Why does $\mathbb{R}$ have two infinities instead of one?

Question

I know as a matter of fact, that $\mathbb{R}$ compactifies to a circle $S^1$. So there should, in my visualization, exist a single infinity. If I want to go from $S^1$ back to $\mathbb{R}$ I have to pick any point on $S^1$ and perform a cut. This cut can be done in two possible orientations. And the infinity in $\mathbb{R}$ is two fold separated.

Does this picture generalize to something obvious? I am eager to see a connection between this, and the existence of an orientation to a Riemannian manifold.

Answer 1

There are two natural compactifications of the reals:

• you add to to one point at infinity and you get $S^1$;
• you add to it two points at infinity and you get $[0,1]$.

In distinct contexts, you may use one of them or the other one.

Answer 2

You are right, we can compactify $\mathbb R$ by adding one point to create a space homeomorphic to the circle $S^1$. In fact, one-point compactifications exist in general.

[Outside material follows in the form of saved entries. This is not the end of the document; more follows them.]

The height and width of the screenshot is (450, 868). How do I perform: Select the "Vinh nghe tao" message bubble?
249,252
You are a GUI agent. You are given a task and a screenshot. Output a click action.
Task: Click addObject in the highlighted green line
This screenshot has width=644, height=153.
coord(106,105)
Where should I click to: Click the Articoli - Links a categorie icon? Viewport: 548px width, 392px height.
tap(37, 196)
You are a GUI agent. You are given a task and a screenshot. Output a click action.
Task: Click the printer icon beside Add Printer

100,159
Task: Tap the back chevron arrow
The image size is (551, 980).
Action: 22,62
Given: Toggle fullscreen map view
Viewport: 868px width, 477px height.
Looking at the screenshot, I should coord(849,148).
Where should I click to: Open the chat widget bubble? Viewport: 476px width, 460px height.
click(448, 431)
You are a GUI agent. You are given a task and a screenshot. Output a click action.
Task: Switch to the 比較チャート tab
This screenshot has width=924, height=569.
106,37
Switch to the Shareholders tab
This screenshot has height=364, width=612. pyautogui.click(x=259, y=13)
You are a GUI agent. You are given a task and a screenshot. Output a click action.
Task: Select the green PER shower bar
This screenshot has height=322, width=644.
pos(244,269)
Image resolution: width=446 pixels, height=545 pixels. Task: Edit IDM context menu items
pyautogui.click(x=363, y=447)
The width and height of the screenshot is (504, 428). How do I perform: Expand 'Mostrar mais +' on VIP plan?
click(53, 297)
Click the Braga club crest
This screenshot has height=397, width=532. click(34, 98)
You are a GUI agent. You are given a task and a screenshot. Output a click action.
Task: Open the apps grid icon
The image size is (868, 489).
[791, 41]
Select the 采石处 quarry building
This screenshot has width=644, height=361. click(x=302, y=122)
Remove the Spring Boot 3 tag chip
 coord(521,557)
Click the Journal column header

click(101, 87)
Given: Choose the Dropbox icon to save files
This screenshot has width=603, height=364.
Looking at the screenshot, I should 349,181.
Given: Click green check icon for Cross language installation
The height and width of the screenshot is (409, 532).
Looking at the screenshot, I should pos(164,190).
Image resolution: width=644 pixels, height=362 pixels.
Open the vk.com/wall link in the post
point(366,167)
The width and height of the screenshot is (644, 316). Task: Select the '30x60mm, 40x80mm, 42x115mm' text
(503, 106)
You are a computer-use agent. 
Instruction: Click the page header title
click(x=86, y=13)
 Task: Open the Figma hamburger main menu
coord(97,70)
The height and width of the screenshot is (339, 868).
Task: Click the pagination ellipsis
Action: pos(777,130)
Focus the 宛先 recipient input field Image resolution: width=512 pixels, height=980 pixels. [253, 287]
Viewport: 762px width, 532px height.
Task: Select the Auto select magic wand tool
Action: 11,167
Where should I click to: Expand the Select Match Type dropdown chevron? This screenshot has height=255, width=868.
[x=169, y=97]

However, in many cases we would want more specific information about the behavior of some topological space "at infinity" than a one-point compactification can afford us. A useful concept related to this is the idea of the ends of a topological space. The idea is to choose a nested family of compact sets whose union is the whole space, and then say something about the connected components of the complement at each stage. In the case of $\mathbb R$, there are two ends, "$+\infty$" and "$-\infty$". The study of ends of various kinds of topological spaces, including manifolds, is a rich area of study!

Answer 3

The correct concept here is that of a compactification, which is a compact space containing the original space as a dense subspace. You list two different compactifications of $\mathbb R$, the one point, and the "two point."

These can be characterized by which real valued functions can be extended to the compactification. For the one point compactification, the limits on the left and right have to be the same. For the two point, the two limits simply have to exist. But it doesn't end there. Considering the homeomorphic space $(0,1)$, the topologist's sine curve is also a compactification, adding an entire segment at the left hand side. This allows you to extend, in particular, $\sin(1/x)$.

The biggest compactification is the Stone-Cech compactification, which allows all bounded real valued functions to be extended. This is a seemingly nice property, but the resulting space is horrifyingly complicated and huge in cardinality.

Answer 4

In essence: the complement of a compact set in $\mathbb{R}$ has $2$ unbounded connected components, while in $\mathbb{R}^n$ ($n>1$) there is but one....

Answer 5

The distinguishing factor here is order. $\mathrm R$ is the unique complete, ordered field (well, provided it's also archimedean).

The complex plane has no such order. Thus, the two point compactification can give us additional information in a non-ambiguous way than a one-point compactification would, when we need such information -- this is always linked to the order on the real line.

In sum, it depends on what one is doing and which of the extensions is more convenient for what you're doing. However, sometimes we want to know not just that some quantity becomes unbounded, but whether it goes to infinity through negative or positive values -- direction of blowup tells us more than just mere blowup.